こねこにこにこねどこでねころぶ [絵本]


こねこにこにこ ねどこでねころぶ (ことばあそびの絵本)

こねこにこにこ ねどこでねころぶ (ことばあそびの絵本)

  • 作者: 石津 ちひろ
  • 出版社/メーカー: BL出版
  • 発売日: 2008/04
  • メディア: ハードカバー


 石津ちひろさんの早口言葉に、藤枝リュウジさんの可愛いのか雑なのか(笑)、味のある絵が魅力的絵本。

 タイトルの「こねこにこにこねどこでねころぶ」をはじめとした、リズミカルな文。とっても楽しい絵本です。言葉が転がっていく感じがします。
 真面目くさって読むとつまらないけれど、早口だとついうっかり噛んでしまう、お話会で読むとすると、読み方は難しいかも。自分の子どもなら気にせず楽しく読めるんですけどね。


ジブリの哲学 [本]


ジブリの哲学――変わるものと変わらないもの

ジブリの哲学――変わるものと変わらないもの

  • 作者: 鈴木 敏夫
  • 出版社/メーカー: 岩波書店
  • 発売日: 2011/08/11
  • メディア: 単行本


 スタジオジブリの鈴木敏夫さんが、ジブリにまつわる様々なエッセイや宣伝用の記事、対談などを集めたもの。

 ジブリの宮崎駿さん、高畑勲さんについてのことや、ジブリの映画を作っていく上でのポリシーや、作品に込める思いなど、本当にたくさん知ることができました。
 町工場的なスタイルで、質も良く、商業的に成功する作品を作り続けてきたのは、宮崎さん、高畑さんのカリスマ性だけでなく、ジブリで働くスタッフの力も重要だったのだと感じました。

 この本を読んで、前にも読んだことあるかなあ……と思った文章は「仕事道楽ー新版」にも載っていたものでした。

 鈴木敏夫さんが書かれた文章が余すところなく載っているように思います。ボリュームがすごいです。それぞれの映画ができたときにまつわる話が色々載っていて面白かったです。


だれもが知ってる小さな国 [本]


だれもが知ってる小さな国

だれもが知ってる小さな国

  • 作者: 有川 浩
  • 出版社/メーカー: 講談社
  • 発売日: 2015/10/28
  • メディア: 単行本


 佐藤さとるさんの「だれも知らない小さな国」などのコロボックルシリーズを受けて新しく書かれた物語。

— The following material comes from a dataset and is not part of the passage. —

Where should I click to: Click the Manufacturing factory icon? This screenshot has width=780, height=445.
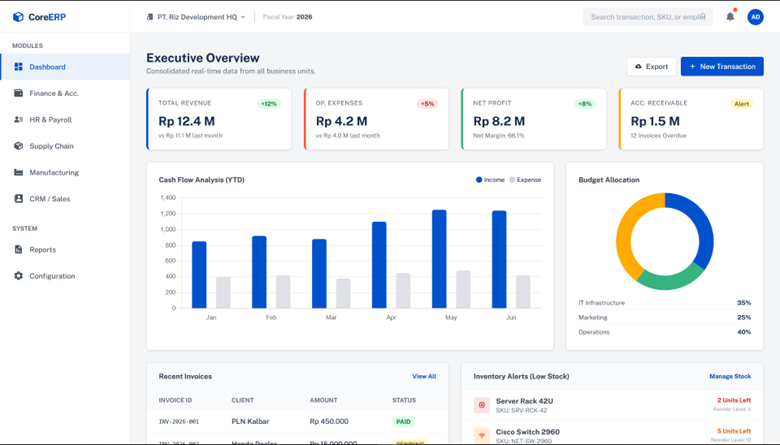pos(18,173)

 比古(ヒコ)は、「はち屋」の息子で小学3年生。「ハチ屋」とは養蜂業のことで、日本の各地で咲く花の蜜を追いかけて、季節ごとに移動する。
 いつもの夏のように、比古は家族と一緒に北海道の学校に転校してきた。毎年夏限定の生徒で、クラスメイトも知った顔だけど、その年は僕のほかにもう一人転校生がいた。その子の名前は比売(ヒメ)で、今年からお父さんが「ハチ屋」の跡を継ぐという。

 ヒコとコロボックルの出会い、北海道の花々や木々の風景、ヒコやヒメの心情などが生き生きと描かれていて、有川さんの文章のすごさを改めて感じました。自然の中、特に木や草花の描写が素晴らしい。
 佐藤さとるさんのコロボックルシリーズを受けて書かれていますが、有川さんらしい、幸せな気分になる一冊です。


ない仕事の作り方 [本]


「ない仕事」の作り方

「ない仕事」の作り方

  • 作者: みうら じゅん
  • 出版社/メーカー: 文藝春秋
  • 発売日: 2015/11/24
  • メディア: 単行本(ソフトカバー)


 「ゆるキャラ」「マイブーム」「見仏記」などで知られるみうらじゅんさんの本。

 ひこにゃんやくまモン、バリィさんなど、ゆるキャラがブームになり今では安定した人気を保っています。みうらじゅんさんは、その「ゆるキャラ」という言葉を生み出し、世間に認知させた人です。
 ジャンル分けがないものに、名前をつけ、それが面白いものなんだよと売り込む、面白いかどうかじゃなくてとにかくそれを好きになって周りの人々に言いまくる、そうしてたくさんのブームを作ってこられました。
 目の付け所が何ともニッチというか、新しいブームは思いがけないところから生まれるものだなあと感じました。
 漫画家でもあり、エッセイストでもあり、ミュージシャンでもあるみうらさんだからあれだけのブームになったんだろうという気もします。